## Problem details
Copy the material from the line containing "Where should I click to: Like" through the line containing "click(544, 575)", keeping both of those lines and leaving the requests unchanged. In the answers, scale every click coordinate by 0.35 and round it to a whole number, rounding halves up.

## Data provided
** start **

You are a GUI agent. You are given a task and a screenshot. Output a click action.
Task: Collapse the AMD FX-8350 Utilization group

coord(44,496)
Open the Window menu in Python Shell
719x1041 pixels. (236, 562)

** end **
** start **

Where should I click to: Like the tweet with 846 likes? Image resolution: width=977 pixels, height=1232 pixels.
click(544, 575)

** end **
** start **

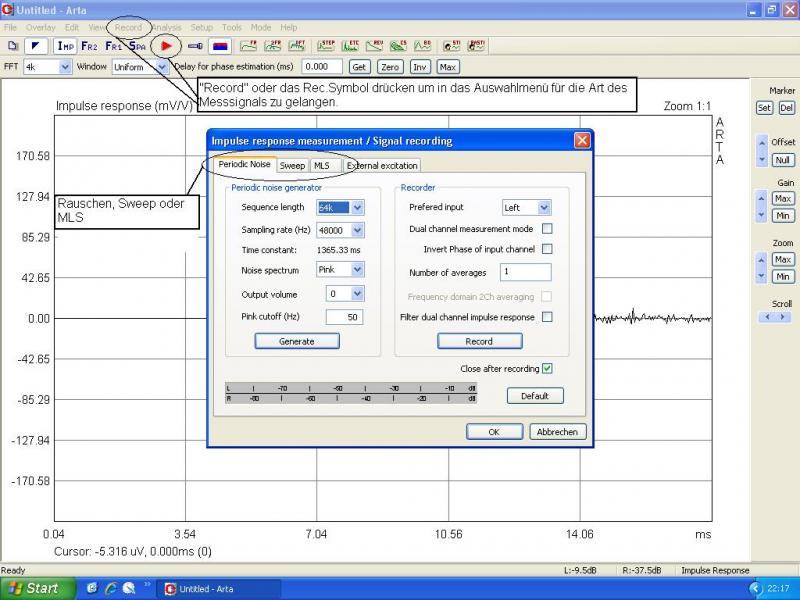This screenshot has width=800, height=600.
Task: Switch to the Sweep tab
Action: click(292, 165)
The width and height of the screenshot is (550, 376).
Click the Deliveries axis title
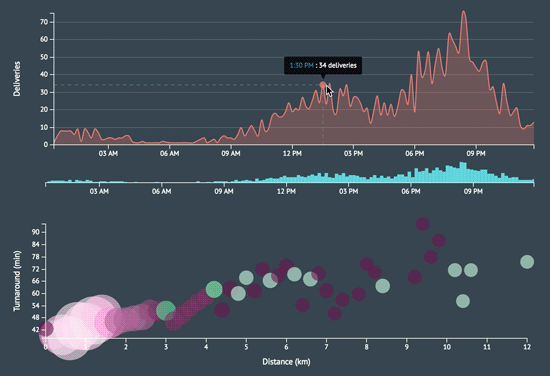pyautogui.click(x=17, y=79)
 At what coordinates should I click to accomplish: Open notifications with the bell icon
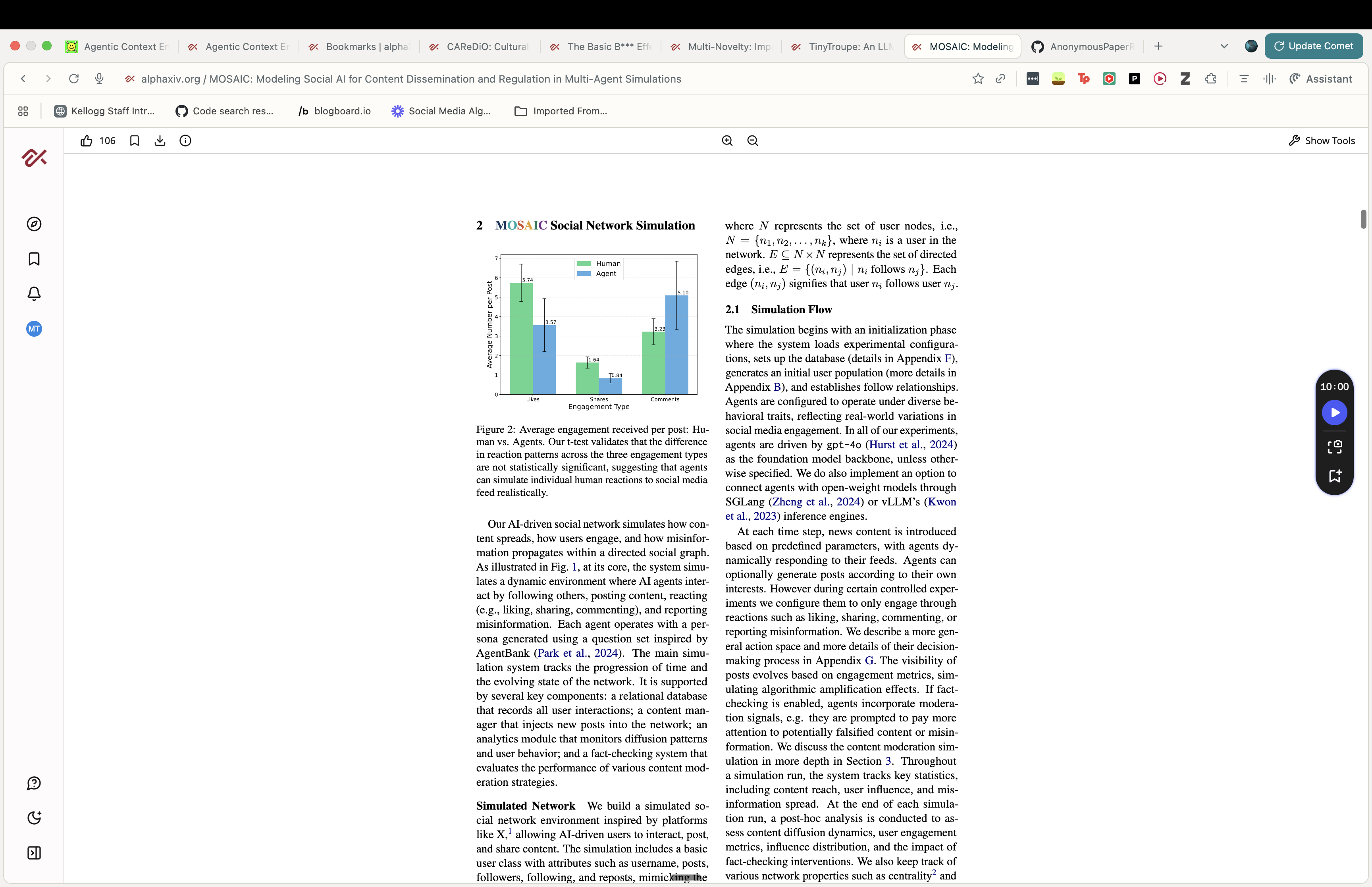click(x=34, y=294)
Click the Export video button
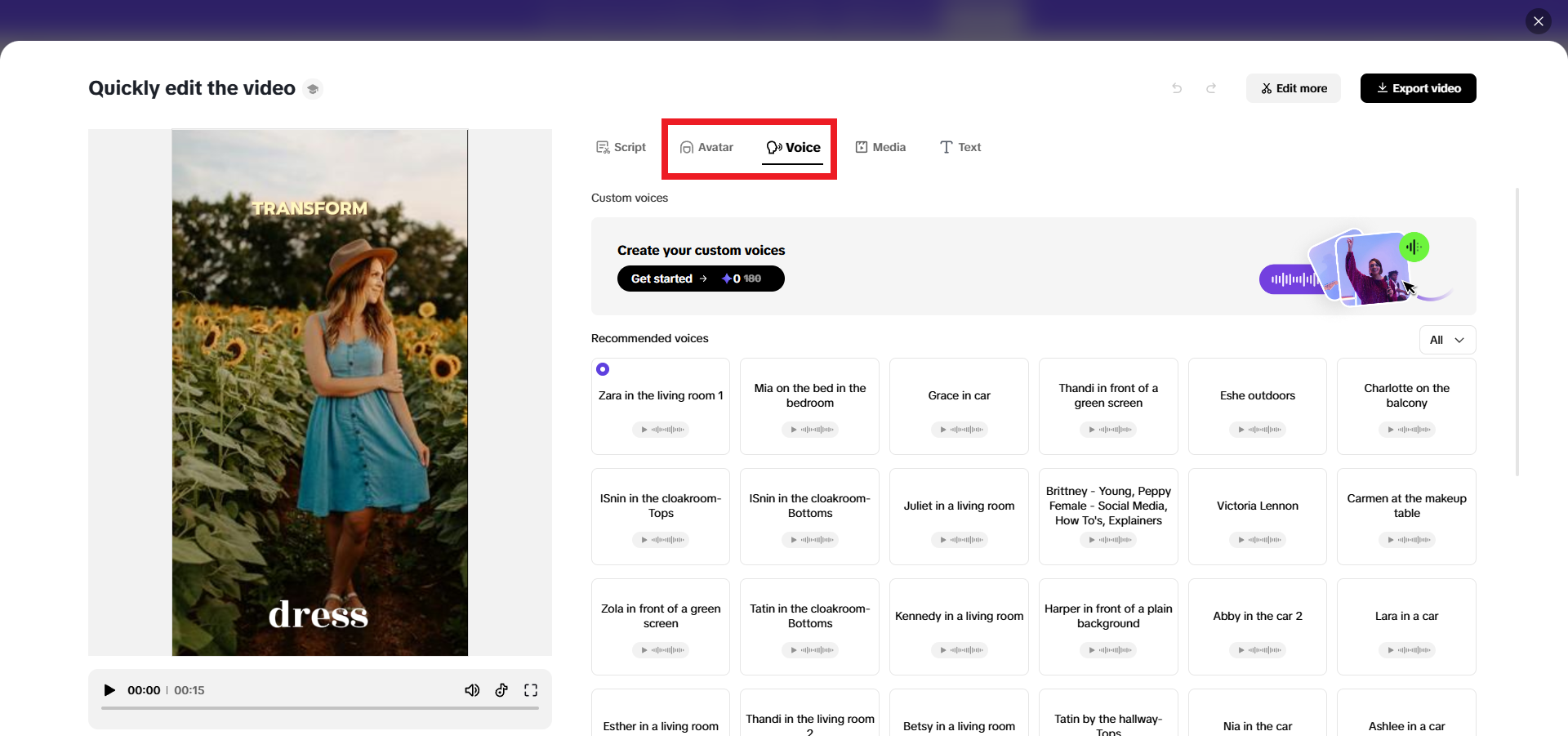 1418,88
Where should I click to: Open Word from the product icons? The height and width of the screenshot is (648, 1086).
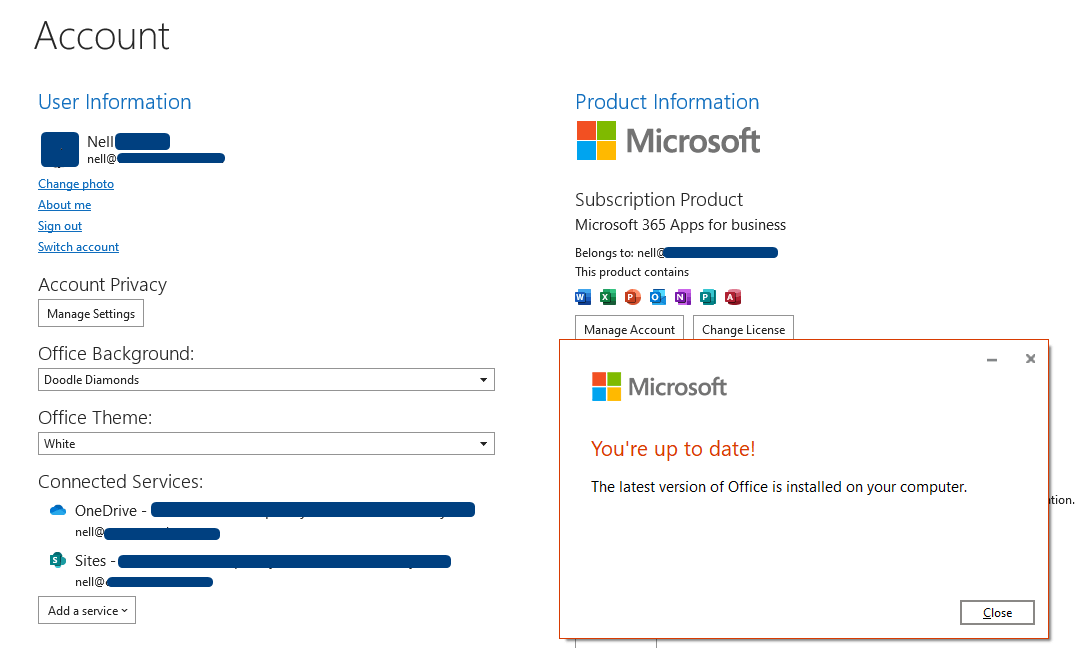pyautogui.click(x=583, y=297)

** end **

## Result of the exercise
Where should I click to: Like the tweet with 846 likes? Image resolution: width=977 pixels, height=1232 pixels.
click(190, 201)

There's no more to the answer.